The antitrust case hinged on a small slice of the overall market _ a $500 million niche focused on complex software applications that help manage financial and personnel departments for large companies, government agencies and schools.
Because Oracle, PeopleSoft and Germany-based SAP dominate this market segment, antitrust regulators argued prices will rise and customer support will dwindle if one of the three rivals is eliminated.
The Justice Department summoned executives from major companies like Verizon Communications and DaimlerChrysler AG to support its case, but Walker described the testimony as "largely unhelpful" in his ruling.
"Unsubstantiated customer apprehensions do not substitute for hard evidence," Walker wrote.
With his ruling, Walker accepted Oracle's argument that the government had manufactured a confusing market definition that overlooked dozens of smaller vendors, as well as a looming competitive threat from Microsoft Corp.
Oracle is counting on a PeopleSoft takeover to give it the added muscle it needs to battle SAP as well as more diversified technology giants like Microsoft and IBM Corp.
The decision does not automatically doom PeopleSoft.
European regulators are still assessing whether an Oracle takeover would violate antitrust laws on that continent. What's more, PeopleSoft can trigger an antitakeover defense known as a "poison pill" to make an Oracle acquisition too expensive.
"There's still a lot of fight left," said Forrester Research analyst Paul Hamerman. "PeopleSoft has a great deal of resolve to keep this from happening."
High-tech investment banker Ken Marlin also expects PeopleSoft to continue to resist although "as a matter of logic, the board should now be planing to sit down with Oracle to negotiate over the (sales) price.
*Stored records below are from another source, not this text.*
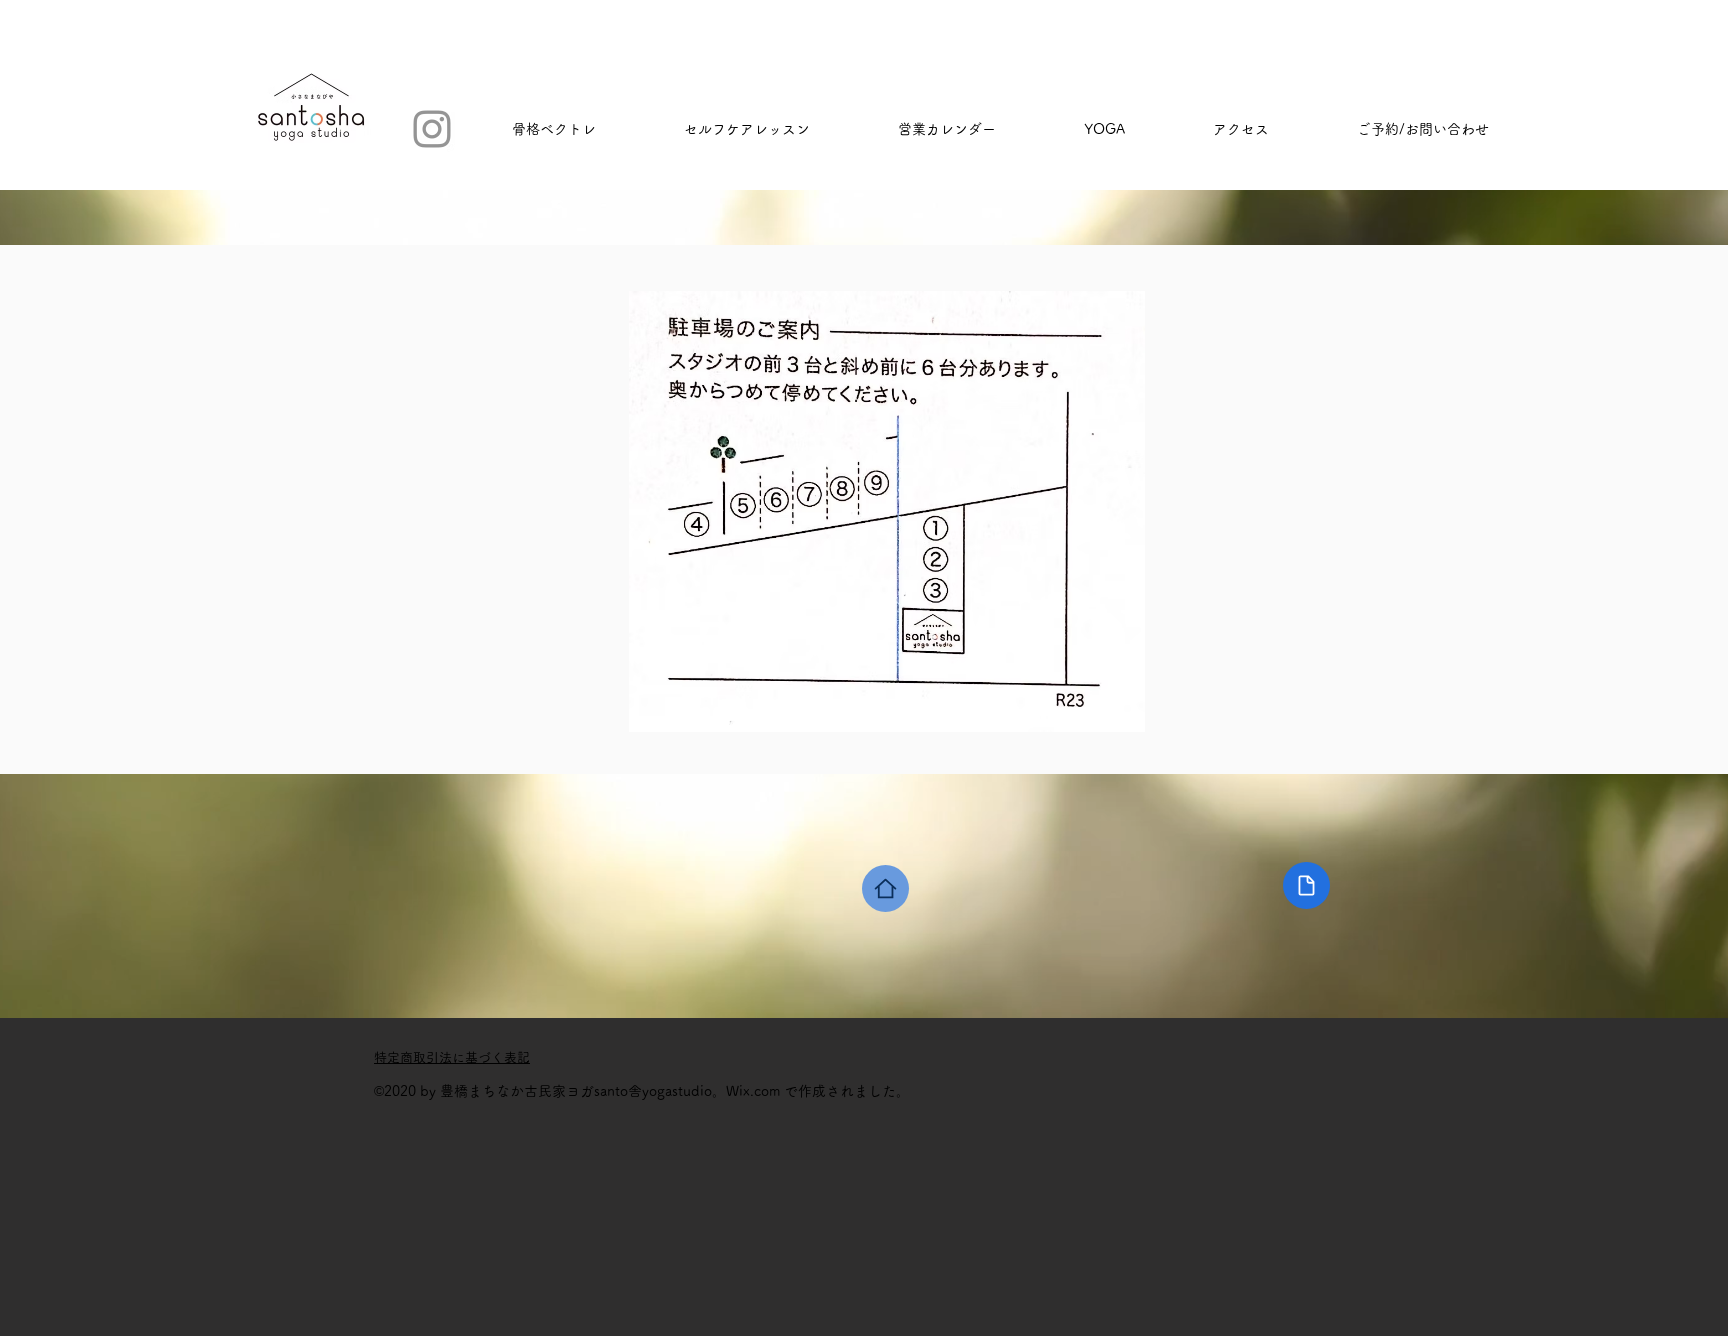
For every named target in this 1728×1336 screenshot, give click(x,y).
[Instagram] (432, 129)
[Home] (885, 888)
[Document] (1306, 885)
But not much has followed logic since this thing started."
The takeover battle has been expensive for both sides. Based on the most recent disclosures made by the companies, Oracle had spent $60 million on the case while PeopleSoft had spent $70 million.
If it's determined to stay out of Oracle's clutches, PeopleSoft ultimately may need to find a financial ally.
There's been indications PeopleSoft might be able to find some deep-pocketed friends. Confidential documents released during the antitrust trial showed that Microsoft and IBM mulled possible investments in PeopleSoft to help thwart Oracle's takeover attempt.
Oracle's takeover bid rattled Microsoft so badly that the software giant discussed a possible acquisition of SAP, but the talks were called off earlier this year.